Kaynak metin:
İsrail'in geçtiğimiz yılın başından bu yana sürdürdüğü
Gazze operasyonları sebebiyle Türk-İsrail ilişkileri zaten limoniydi.
Özellikle Baş
bakan Erdoğan'ın Davos'taki '
One Minute' çıkışı nedeniyle geri dönülmez bir hal aldı.
Dün yaşananlar ise
Türkiye-İsrail ilişkilerini yeni bir aşamaya getirdi. İsrail en basit tabirle 'diplomatik ayıp' olarak kabul edilebilecek bir nezaketsizlik yaptı. Görünen o ki İsrailliler çok ince planlanmış bir 'pusu' kurmuş. Çünkü diplomaside en
küçük jestlerin bile büyük anlamları vardır.

Saklanan kayıtlar:

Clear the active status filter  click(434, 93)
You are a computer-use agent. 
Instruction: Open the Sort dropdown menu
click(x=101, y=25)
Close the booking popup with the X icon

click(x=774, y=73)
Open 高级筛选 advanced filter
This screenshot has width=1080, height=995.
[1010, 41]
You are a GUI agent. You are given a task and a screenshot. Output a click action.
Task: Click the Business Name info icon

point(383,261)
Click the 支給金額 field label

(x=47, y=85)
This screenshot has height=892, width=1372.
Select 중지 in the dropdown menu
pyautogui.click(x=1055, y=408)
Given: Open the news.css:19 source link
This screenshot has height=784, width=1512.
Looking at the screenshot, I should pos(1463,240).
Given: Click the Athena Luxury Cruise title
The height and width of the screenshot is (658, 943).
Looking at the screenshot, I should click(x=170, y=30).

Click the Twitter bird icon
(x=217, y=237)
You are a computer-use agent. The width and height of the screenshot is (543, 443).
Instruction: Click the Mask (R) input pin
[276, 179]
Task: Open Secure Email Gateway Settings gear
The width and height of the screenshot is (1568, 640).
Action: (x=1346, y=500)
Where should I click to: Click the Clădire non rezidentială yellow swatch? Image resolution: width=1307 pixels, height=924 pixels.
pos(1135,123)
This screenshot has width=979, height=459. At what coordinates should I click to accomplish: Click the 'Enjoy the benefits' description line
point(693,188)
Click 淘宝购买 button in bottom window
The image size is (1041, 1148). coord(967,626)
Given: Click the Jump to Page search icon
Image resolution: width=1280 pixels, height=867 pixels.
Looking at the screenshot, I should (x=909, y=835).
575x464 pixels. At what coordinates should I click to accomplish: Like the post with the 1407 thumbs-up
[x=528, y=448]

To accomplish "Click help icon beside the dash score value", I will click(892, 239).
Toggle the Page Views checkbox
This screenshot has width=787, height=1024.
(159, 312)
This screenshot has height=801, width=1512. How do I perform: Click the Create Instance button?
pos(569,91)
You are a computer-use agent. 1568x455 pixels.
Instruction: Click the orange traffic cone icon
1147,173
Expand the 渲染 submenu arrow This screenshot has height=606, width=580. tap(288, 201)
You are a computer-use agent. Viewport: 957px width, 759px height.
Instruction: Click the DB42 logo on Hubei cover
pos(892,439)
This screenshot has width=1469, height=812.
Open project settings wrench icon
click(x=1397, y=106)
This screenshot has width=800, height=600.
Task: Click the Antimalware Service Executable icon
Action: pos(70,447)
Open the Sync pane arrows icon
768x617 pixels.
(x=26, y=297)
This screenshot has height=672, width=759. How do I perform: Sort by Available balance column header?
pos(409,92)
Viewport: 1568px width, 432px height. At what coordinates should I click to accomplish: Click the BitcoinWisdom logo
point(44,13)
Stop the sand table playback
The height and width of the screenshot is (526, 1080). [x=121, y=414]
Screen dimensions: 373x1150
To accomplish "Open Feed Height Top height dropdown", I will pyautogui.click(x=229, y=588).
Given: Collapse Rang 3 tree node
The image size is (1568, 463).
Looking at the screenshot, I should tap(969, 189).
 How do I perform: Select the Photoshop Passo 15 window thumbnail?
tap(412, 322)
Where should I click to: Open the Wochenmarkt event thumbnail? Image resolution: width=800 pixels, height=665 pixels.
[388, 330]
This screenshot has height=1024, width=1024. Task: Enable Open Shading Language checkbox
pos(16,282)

Talimatlar:
**a)** Türk-İsrail ilişkileriyle ilgili metne bakarak şunları kısaca yanıtlayın:
(i) İsrail Gazze operasyonlarını ne zamandan beri sürdürüyor?
(ii) Erdoğan'ın ilişkileri geri dönülmez hale getiren çıkışı nerede oldu ve adı neydi?
(iii) Metin, İsrail'in dün yaptığı nezaketsizliği en basit haliyle ne olarak niteliyor?
**b)** Türk-İsrail ilişkileriyle ilgili metni iki cümleyle özetleyin.
**c)** Türk-İsrail ilişkileriyle ilgili metnin devamını yazın.
Buradaki kayıtlar başka bir kaynaktan alınmıştır.

Yanıtlar:
**a)**
(i) Geçtiğimiz yılın başından beri.
(ii) Davos'ta, 'One Minute' çıkışı.
(iii) 'Diplomatik ayıp' olarak.

**b)** İsrail'in Gazze operasyonları yüzünden zaten gergin olan Türk-İsrail ilişkileri, Başbakan Erdoğan'ın Davos'taki 'One Minute' çıkışıyla geri dönülmez bir hal aldı. Dün İsrail'in diplomatik ayıp sayılabilecek bir nezaketsizlik yapması ise ilişkileri yeni bir aşamaya taşıdı.

**c)**
Dışişleri Bakan Yardımcısı Ayalon,
Oğuz Çelikkol'u bir dizi hakkındaki tepkisini dile getirmek için çağırıyor. Buraya kadar normal. Fakat sonrası kabul edilebilir değil. Ayalon, Çelikkol'un elini sıkmıyor, daha alçak bir kanepeye oturtuyor, masaya da
Türk bayrağı koymuyor,
İbranice konuşuyor ve üstüne 'belki mesajımızı anlamazsınız' deyip 'bizim altımızda oturduğunun görülmesini istiyoruz' diyor.
Her şekliyle skandal bir hareket. Hatta İsrail basını bile 'çocukça' buldu bu tavrı. Türkiye en üst seviyeden tepki verdi, Dışişleri özür beklediğini açıkladı. Hatta dün Çelikkol'un geri çekilmesi bile tartışıldı. Fakat İsrail pek oralı değil.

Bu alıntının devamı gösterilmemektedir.